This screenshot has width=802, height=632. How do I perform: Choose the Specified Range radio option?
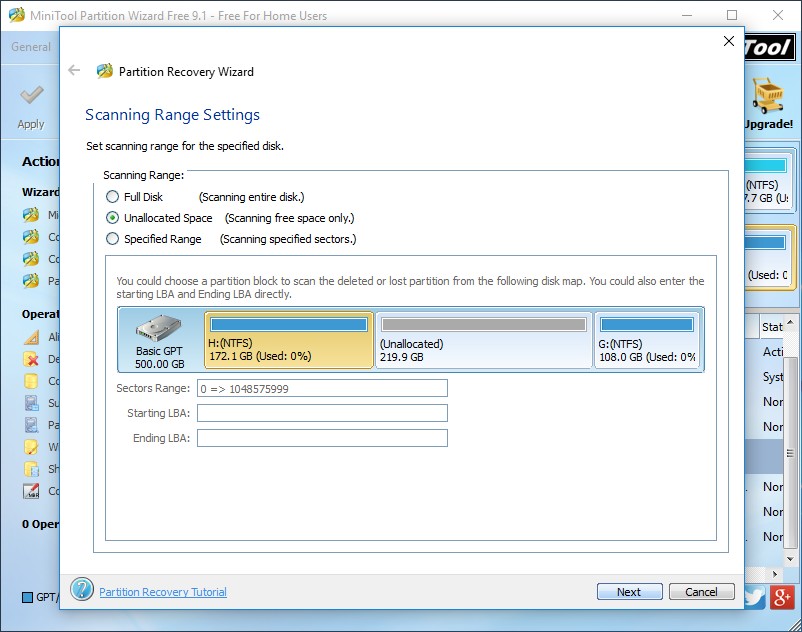click(x=112, y=239)
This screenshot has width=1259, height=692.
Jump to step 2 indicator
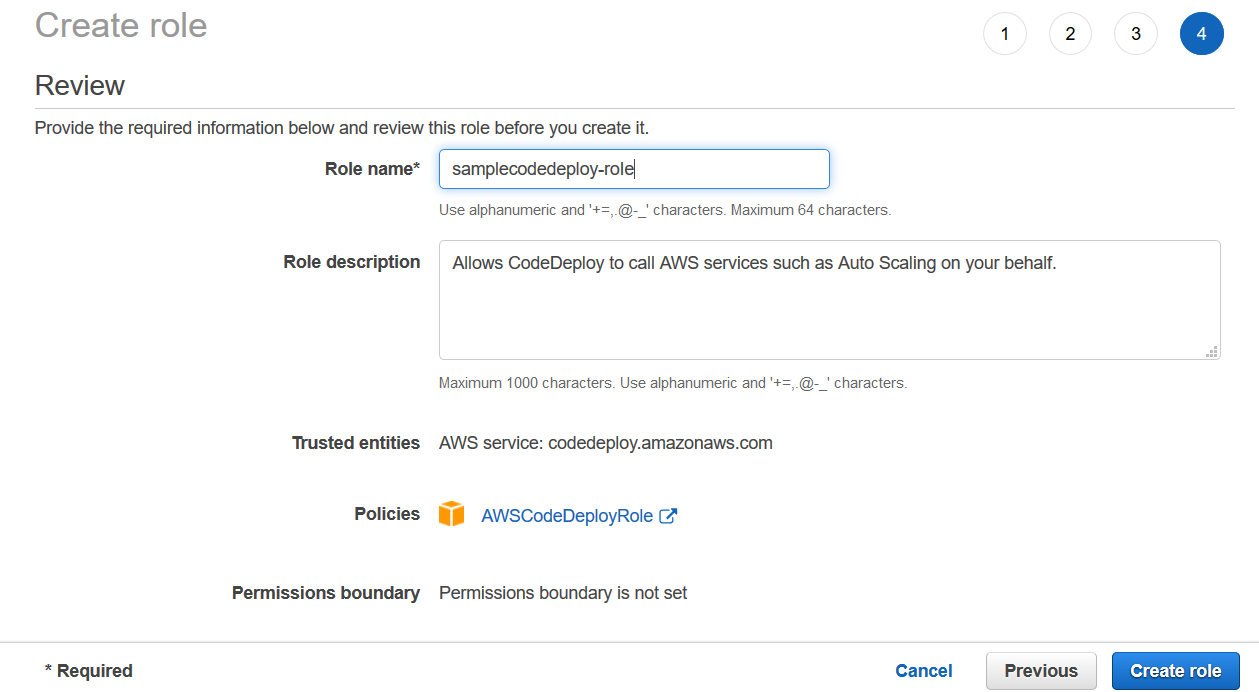click(1070, 34)
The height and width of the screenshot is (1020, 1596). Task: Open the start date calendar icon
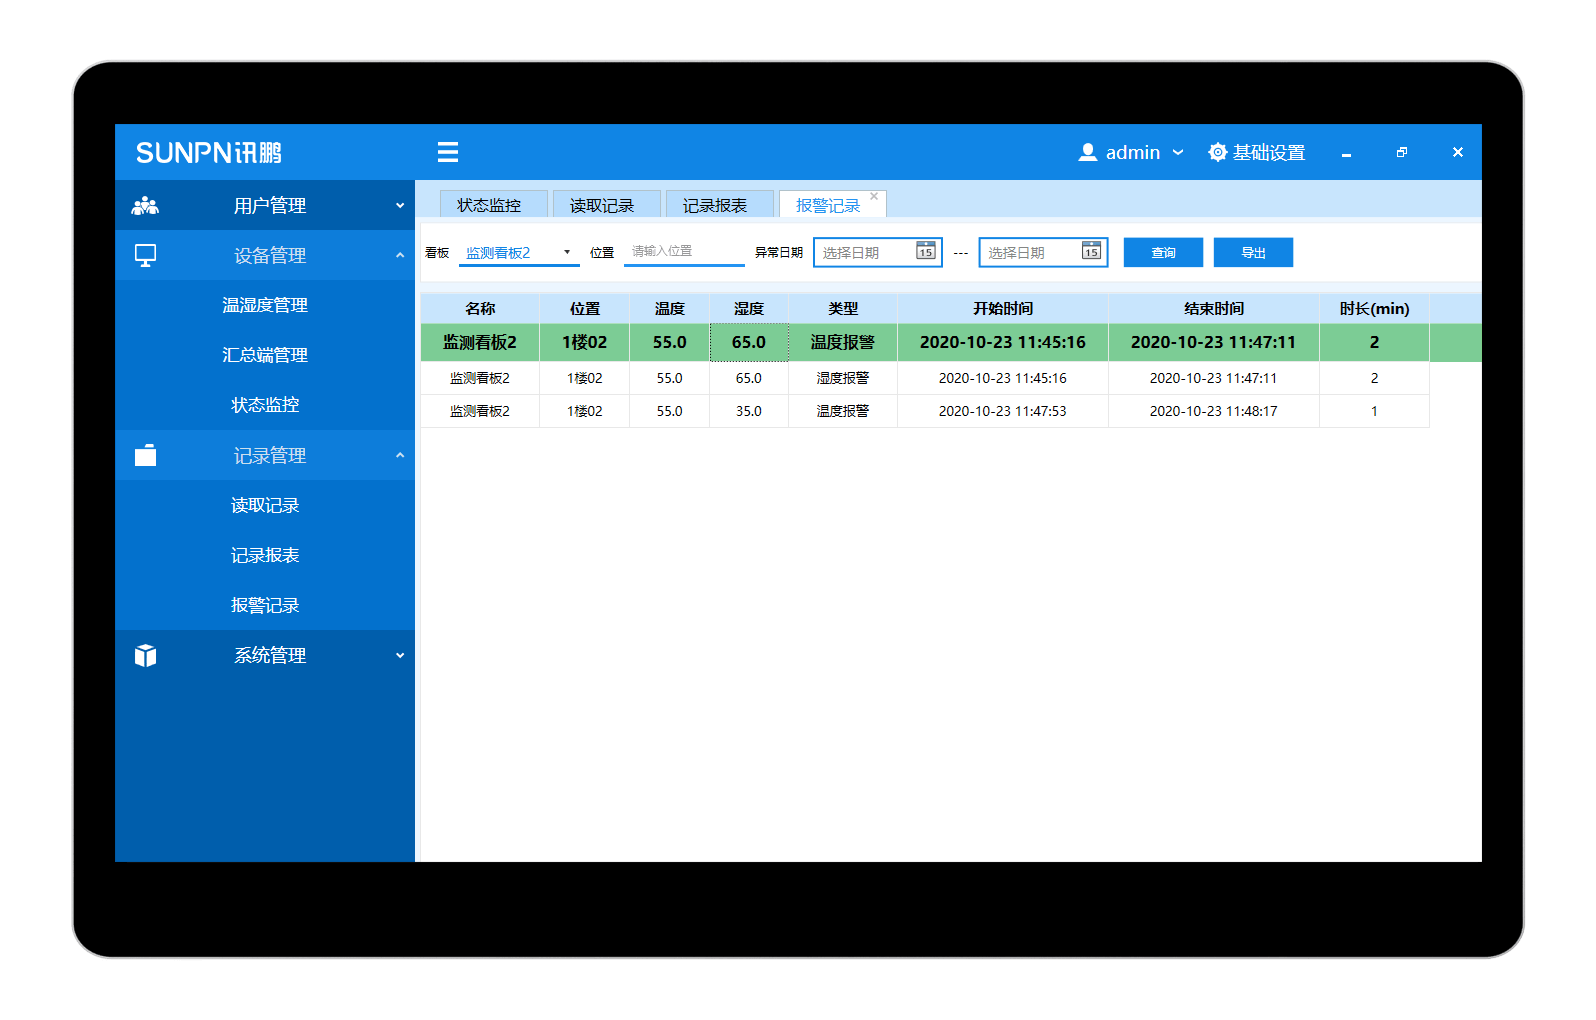(x=926, y=251)
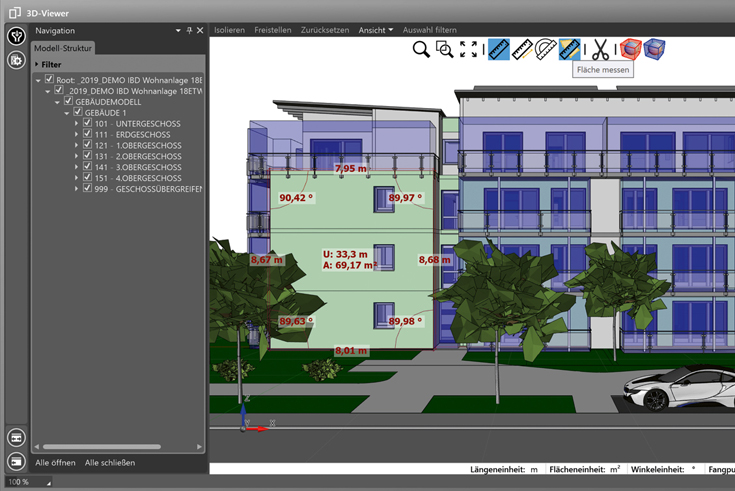
Task: Expand the 121 - 1.OBERGESCHOSS node
Action: pyautogui.click(x=77, y=146)
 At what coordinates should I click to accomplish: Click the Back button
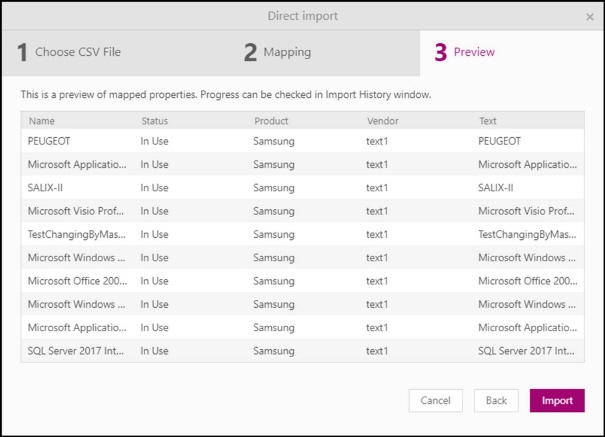point(496,400)
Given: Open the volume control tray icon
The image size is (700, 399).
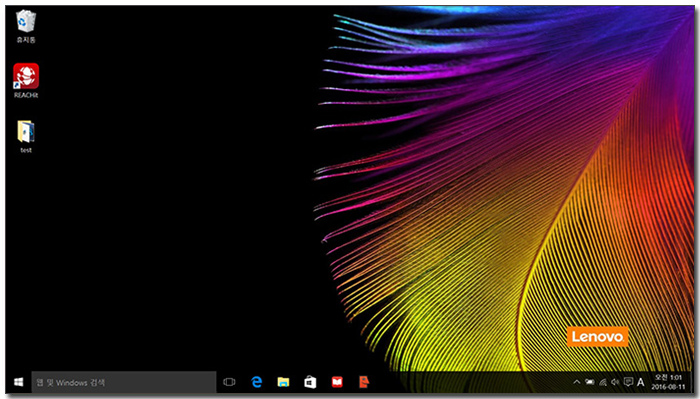Looking at the screenshot, I should click(x=615, y=382).
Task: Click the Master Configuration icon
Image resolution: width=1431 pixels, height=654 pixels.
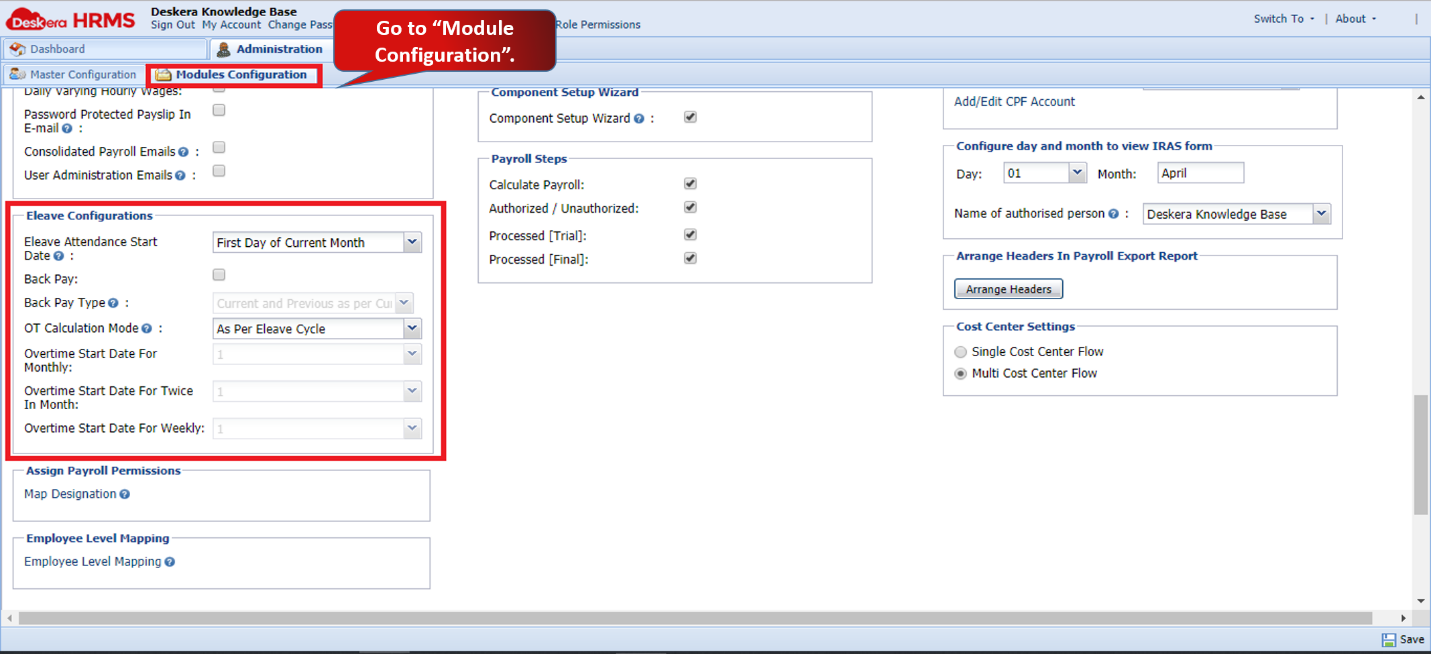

※ ※ ※

** TASK GOAL **
Set each line of the records down again exactly as it reads. Omit the pictures.

** OUTPUT FOR THIS TASK **
This screenshot has width=802, height=632. How do I perform: Choose the Specified Range radio option?
click(x=112, y=239)
This screenshot has width=1259, height=692.
Jump to step 2 indicator
click(1070, 34)
The height and width of the screenshot is (1020, 1596). Task: Open the start date calendar icon
(x=926, y=251)
Task: Expand the 121 - 1.OBERGESCHOSS node
Action: pyautogui.click(x=77, y=146)
 At what coordinates should I click to accomplish: Click the Back button
point(496,400)
Given: Open the volume control tray icon
The image size is (700, 399).
Looking at the screenshot, I should click(x=615, y=382).
Task: Click the Master Configuration icon
Image resolution: width=1431 pixels, height=654 pixels.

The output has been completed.